Abstract
Purpose :
The Lamina Cribrosa (LC) is a key site of retinal ganglion cell axonal injury in Open Angle Glaucoma (OAG). Our lab has previously shown human glaucoma LC cells have pro-fibrotic altered gene expression and mitochondrial dysfunction. Metformin has been shown to have anti-fibrotic effects in numerous organ systems. In this study, we aim to assess Metformin’s effect on mitochondrial function in glaucomatous LC cells by carrying out a systematic mitochondrial bioenergetic assessment.
Methods :
Human LC cells from age matched normal and confirmed glaucoma donors were assessed using a Seahorse XFe96 Analyzer. Glaucoma LC cells were treated with Metformin at different doses: 10mM, 5mM, 2mM, 1mM, 0.5mM, 0.1mM and 0.05mM. Adenosine Triphosphate (ATP) production, Basal Oxygen Consumption Rate (OCR), Maximal OCR and Spare Respiratory Capacity were measured and normalized to total protein content using the Bradford method. In addition, the effect of Metformin on extracellular matrix (ECM) gene expression (Col1A1, a-SMA, and vitronectin) was assessed by real time RT-PCR.
Results :
Glaucoma LC cells have lower basal and maximal OCR, lower spare respiratory capacity and lower ATP production than the normal cells.
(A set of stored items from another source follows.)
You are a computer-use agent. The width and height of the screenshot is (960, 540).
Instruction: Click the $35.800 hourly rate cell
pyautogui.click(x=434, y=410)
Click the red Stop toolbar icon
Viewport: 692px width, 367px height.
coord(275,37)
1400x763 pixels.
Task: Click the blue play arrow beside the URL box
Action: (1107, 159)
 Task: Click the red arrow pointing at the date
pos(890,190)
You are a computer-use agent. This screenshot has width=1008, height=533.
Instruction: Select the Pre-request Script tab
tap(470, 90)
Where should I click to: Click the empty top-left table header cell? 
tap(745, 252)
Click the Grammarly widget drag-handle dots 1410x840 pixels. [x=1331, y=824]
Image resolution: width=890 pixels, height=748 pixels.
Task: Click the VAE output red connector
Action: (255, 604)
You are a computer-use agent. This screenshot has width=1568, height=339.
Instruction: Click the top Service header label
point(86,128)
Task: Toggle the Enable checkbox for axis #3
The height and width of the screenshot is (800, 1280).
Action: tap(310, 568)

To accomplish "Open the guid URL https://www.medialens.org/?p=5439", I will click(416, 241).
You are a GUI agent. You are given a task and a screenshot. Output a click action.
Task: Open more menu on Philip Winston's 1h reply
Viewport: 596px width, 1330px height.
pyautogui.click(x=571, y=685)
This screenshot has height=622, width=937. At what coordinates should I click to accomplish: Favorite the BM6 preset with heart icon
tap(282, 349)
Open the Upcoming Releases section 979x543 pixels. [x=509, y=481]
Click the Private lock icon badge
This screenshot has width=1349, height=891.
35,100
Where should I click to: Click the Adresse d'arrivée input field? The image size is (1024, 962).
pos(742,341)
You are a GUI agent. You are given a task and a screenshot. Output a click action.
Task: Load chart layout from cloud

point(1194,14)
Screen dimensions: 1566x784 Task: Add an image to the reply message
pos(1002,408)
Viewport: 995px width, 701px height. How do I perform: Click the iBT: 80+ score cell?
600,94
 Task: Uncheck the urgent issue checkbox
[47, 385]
Treatment with Metformin, however, significantly improves Maximal OCR (0.473 ± 0.026 pmol/min vs 0.398 ± 0.083 pmol/min) (p <0.05) and spare respiratory capacity (0.193 ± 0.035 pmol/min vs 0.168 ± 0.046 pmol/min) (p <0.05) in glaucoma cells,. Additionally, there is a trend towards improvement of basal OCR and ATP production in treated glaucoma LC cells versus untreated glaucoma LC cells (p=0.1076 and p=0.0655 respectively). The most effective Metformin dose was 0.1 mM. In addition, Metformin treatment (0.1mM) resulted in a significant (p <0.05) reduction of the ECM gene expression seen in glaucoma LC cells.
Conclusions :
We demonstrate evidence of mitochondrial dysfunction and enhanced ECM gene expression in glaucoma LC cells and subsequent improvement with Metformin treatment. These results may provide some explanation as to the reduced OAG glaucoma incidence in those taking Metformin. A better understanding of Metformin’s effect on mitochondrial dysfunction and fibrosis may aid the development of a disease modifying agent in OAG.
This is a 2021 ARVO Annual Meeting abstract.